Сформулировать задание, полученное мной, очень легко: проникнуть в квадрат «Н», где и взорвать — полностью уничтожить! — то, что найду там.

Чувствуете, какие обтекаемые слова? «Проникнуть», «что найду там»…

Для выполнения этого задания мне разрешалось взять до тридцати человек. Если есть желание, самому назвать каждого.

И только теперь, когда мне стало — известно главное, заговорил начальник «Смерш». Он сказал, четко выговаривая слова:

— Думаю, объяснять не надо, что это государственная тайна? Лично ответишь, если обнаружится утечка информации.

Заночевал я в избе, куда меня отвели. Поужинал плотно и вкусно, как уже давненько не едал, и улегся в горнице на широченную хозяйскую кровать. Мне для отдыха была отведена горница, а в кухне всю ночь смолили махру три автоматчика. Их посадили там будто бы для того, чтобы кто ненароком не потревожил меня, не спугнул мой сон.

Вроде бы все условия для сна были созданы, но заснул я лишь под утро. Все думал о задании, которое доверили мне. И пришел к выводу, Что та военная техника особой секретности, которую мне надлежало найти и уничтожить, утеряна именно нашей армией; тогда, когда это случилось, вероятнее всего, более высокому командованию не сообщили об этом. Может быть, и просто побоялись, что в горестной горячке общего отступления, очень смахивающего на самое заурядное повальное бегство, их бы расстреляли без суда и следствия. Все эти месяцы армейское командование черт знает на что надеялось, а теперь, когда уже попахивает весной, вдруг дошло до него, что скоро снега стают, что фашисты сейчас не прут оголтело вперед, а топчутся на месте, вкопавшись в землю по уши. Значит, спешить им теперь некуда, значит, теперь появилась у них возможность тщательно обшаривать все леса, лесочки и даже болота. Вот, чтобы опередить их, командование армии и посылало меня с товарищами в квадрат «Н»; оно намеревалось задним числом полностью уничтожить все следы своей прошлой беспечности.

Разгадал тайну командования армии, основательно подумал и пришел к выводу, что моим завтрашним подчиненным для их же спокойствия вовсе не обязательно знать задание в деталях, с них будет вполне достаточно и того, что нам приказано взорвать некий объект.

Только потому пришел к этому решению, что почему-то боялся, как бы соответствующие товарищи потом, когда задание нами будет выполнено, надежно не упрятали и последних свидетелей своего служебного преступления. Не знаю почему, но побаивался именно этого.

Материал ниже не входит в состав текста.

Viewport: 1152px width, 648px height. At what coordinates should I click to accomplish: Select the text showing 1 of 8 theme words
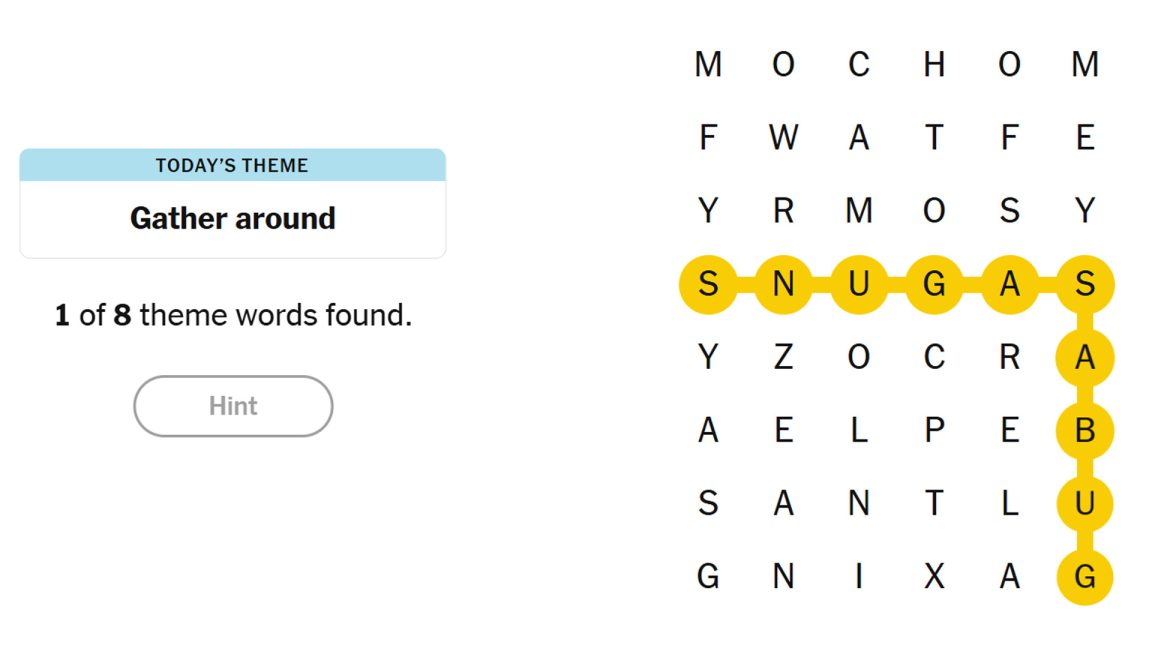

И еще пришел к выводу: командование армии и сейчас страхуется на тот случай, если что-то нежелательное для него все же просочится, доползет до Москвы; потому и уклонилось от разговора со мной, вместо себя подсунув двух этих полковников.

Двадцать человек я включил в свою группу, и уже следующей ночью ко мне прибыл последний из них.

Не буду описывать, как мы переходили фронт, как пробирались по вражескому тылу к своей цели, как долго и с каким огромным риском для себя отыскивали — и отыскали! — ее. Скажу лишь одно: именно отыскать то место, где было упрятано это ЧТО-ТО, и оказалось самым трудным. Невероятно трудным. Прежде всего потому, что снег надежно замаскировал многие приметы, которые должны были служить для нас ориентирами.

И еще скажу: не знаю, осилил бы я это задание или нет, если бы три месяца не пробарахтался в снегах Финляндии. В лютую стужу и многие сутки даже без подобия крыши над головой.

Встретили нас те же два полковника. Теперь говорил только начальник «Смерш». Он, от имени командования армии поблагодарив нас, без малейшей паузы объявил, что мы выполняли специальное задание. Понятно или еще раз повторить?.. Кто бы ни спросил, где были и что там делали, отвечать только так. Если, конечно, не хотим больших неприятностей…

Затем каждому из нас были выданы бутылка водки, половина буханки ржаного хлеба, банка язя в томате и маленькая шоколадка.